The PEM keystore is assembled at startup. A key in PKCS#8 form (-----BEGIN PRIVATE KEY-----) is used as-is; a PKCS#1 key (-----BEGIN RSA PRIVATE KEY-----) is converted to PKCS#8 with openssl, which Kafka requires. This affects which tls.source works on a minimal image:

  • cert-manager — the chart requests privateKey.encoding: PKCS8, so no openssl is needed. Recommended for hardened images.
  • existing-secret — provide a PKCS#8 key and no openssl is needed.
  • self-signed — Helm can only generate PKCS#1 keys, so this source requires openssl in the image. The default apache/kafka image (and DHI Debian builds) include it; a stricter image that strips openssl will fail with self-signed — use cert-manager/existing-secret instead.

Example: production-like values

A 3-node HA cluster with persistent storage and explicit resources, suitable for production.

replicaCount: 3
persistence:
  size: 50Gi
  storageClass: fast-ssd
resources:
  requests:
    cpu: 500m
    memory: 2Gi
  limits:
    memory: 4Gi
kafkaConfig:
  extraConfig:
    - "min.insync.replicas=2"   # require 2 in-sync replicas for acks=all writes

Example: single-node (non-HA) values

A single combined broker + controller node, sized small for local development, CI, and other non-critical workloads (it cannot survive a node failure, so it is not for production). The replication factors are automatically capped to replicaCount, so you only need to set replicaCount: 1; the PodDisruptionBudget is disabled since it is meaningless with one replica.

replicaCount: 1
persistence:
  size: 8Gi
resources:
  requests:
    cpu: 250m
    memory: 1Gi
  limits:
    memory: 1Gi
podDisruptionBudget:
  enabled: false

Upgrading

Most value changes roll out as a normal StatefulSet rolling update (highest ordinal first, waiting for each pod to become Ready).

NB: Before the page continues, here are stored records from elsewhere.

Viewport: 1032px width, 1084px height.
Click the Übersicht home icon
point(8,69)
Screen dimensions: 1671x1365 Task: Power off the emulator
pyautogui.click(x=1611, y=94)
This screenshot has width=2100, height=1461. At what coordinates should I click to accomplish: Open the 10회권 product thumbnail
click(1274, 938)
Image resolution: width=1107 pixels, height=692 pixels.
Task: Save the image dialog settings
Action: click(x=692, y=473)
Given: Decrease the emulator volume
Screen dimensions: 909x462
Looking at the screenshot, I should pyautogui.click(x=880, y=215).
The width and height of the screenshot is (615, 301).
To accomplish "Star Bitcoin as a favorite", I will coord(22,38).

Note on listener/security changes: a change that every controller must adopt together before the KRaft quorum can re-form — for example enabling TLS or flipping auth.* on the controller listener — can stall a rolling update: the first updated pod cannot become Ready until a quorum exists, but the quorum needs the other pods updated too. If helm upgrade appears stuck with pods not becoming Ready, delete the not-yet-updated pods so they restart on the new spec simultaneously:

kubectl delete pod -l app.kubernetes.io/instance=my-kafka -n <namespace>

This only affects such cluster-wide listener changes; fresh installs create all pods in parallel and are unaffected.

Uninstalling the Chart

helm delete my-kafka

Note: PersistentVolumeClaims created by the StatefulSet are not removed automatically. Delete them manually if you want to reclaim the storage:

kubectl delete pvc -l app.kubernetes.io/instance=my-kafka

License

This chart is licensed under the Apache 2.0 License. See the LICENSE file for details.